# [Regular Season Game 31] Houston Rockets at Cleveland Cavaliers



## Cornholio (Feb 13, 2005)

*@*

*(18-12)/(23-8)*


When/Where:
*Sunday, December 27, 6:00 PM ET*






















































*Brooks / Ariza / Battier / Scola / Hayes*














































*Williams / Parker / James / Hickson / O'Neal*


_*Preview*_


> The Cleveland Cavaliers may not want to say it, but they proved why they are one of the elite teams on a big Western Conference road swing.
> 
> They'll be back home Sunday night looking for a 10th straight win at Quicken Loans Arena when they take on a Houston Rockets team that has given LeBron James and the Cavaliers trouble over the years.
> 
> ...



_*Next Games*_
vs.








vs.








vs.


----------



## OneBadLT123 (Oct 4, 2005)

Big game. Obviously the key is stopping LBJ. But who really can stop him? Battier do your work!


----------



## mtlk (Apr 25, 2005)

Tough tough road game against one of the best in the east.
Also back to back game is going to be rough for Rockets, hope we won't get blown out at least.


----------



## mtlk (Apr 25, 2005)

We've seen it before,after 13p lead after 5min. 
Rockets can turn big lead into a blow out loss.


----------



## 77AJ (Feb 16, 2005)

This is a great Rockets team. I enjoy their heart and hustle.


----------



## mtlk (Apr 25, 2005)

landry and brooks are keeping us in this game.


----------



## 77AJ (Feb 16, 2005)

Of course as soon as I say that, the Rockets fall down and don't hustle after a busted play and two or three lose rebounds.


----------



## mtlk (Apr 25, 2005)

Battier can't guard james in the post.


----------



## mtlk (Apr 25, 2005)

Rockets makes silly mistakes.:wtf:


----------



## mtlk (Apr 25, 2005)

Good 4 point play by AB.


----------



## 77AJ (Feb 16, 2005)

AB is a beast. I've been watching this kid since his Oregon days. A great player. I'm really happy for him, and for the Rockets letting him take over the PG position in Houston when they had Alston. Good move by the Rockets management.


----------



## mtlk (Apr 25, 2005)

Terrible shot to give up at the end.


----------



## 77AJ (Feb 16, 2005)

Down three on the road in Cleveland isn't bad at all. The Rockets just need to try and grind this win out.


----------



## mtlk (Apr 25, 2005)

3 threes in a row from cavs.


----------



## 77AJ (Feb 16, 2005)

Wow Mo with two threes and LeBron with two threes to start the 3rd quarter.
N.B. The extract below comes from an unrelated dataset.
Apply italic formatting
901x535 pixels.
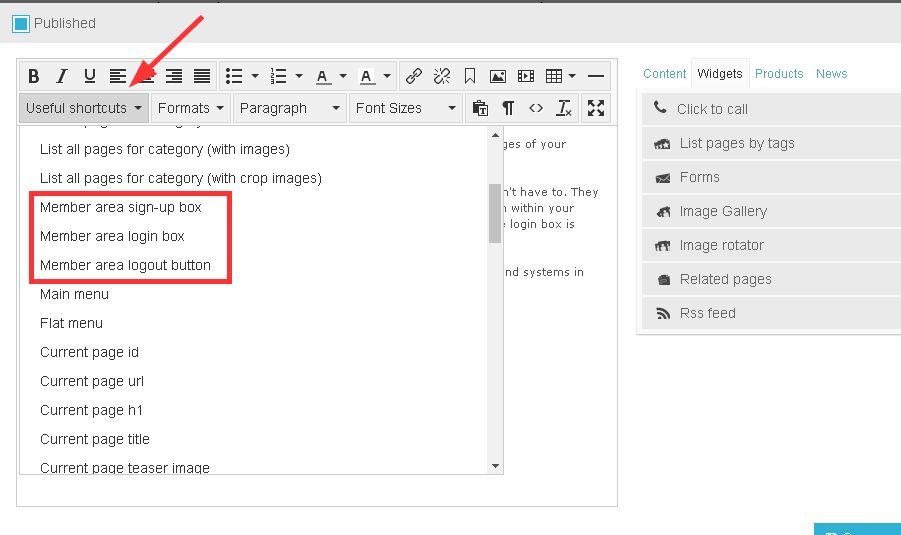(x=62, y=76)
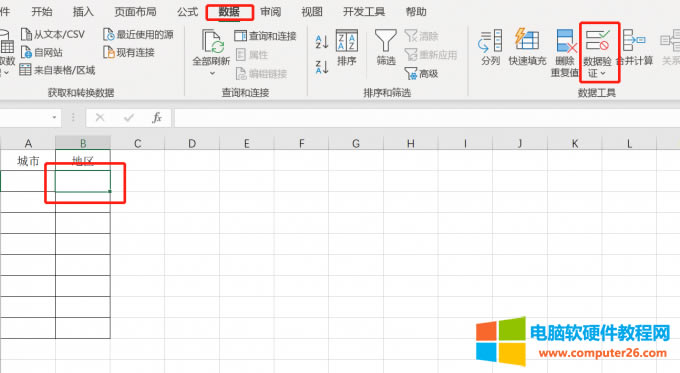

Cavs up double digits.


----------



## mtlk (Apr 25, 2005)

make that 4 three.:bowen:


----------



## Basel (Mar 31, 2005)

Wow, those threes from LeBron & Mo completely turned this game around. It was a 2-point game and went to 17 points just like that.


----------



## 77AJ (Feb 16, 2005)

Rockets have gone ice cold.


----------



## Spaceman Spiff (Aug 2, 2006)

**** happens. 4 straight sets of back to back games. I already call it a success with 5 wins coming out of it.


----------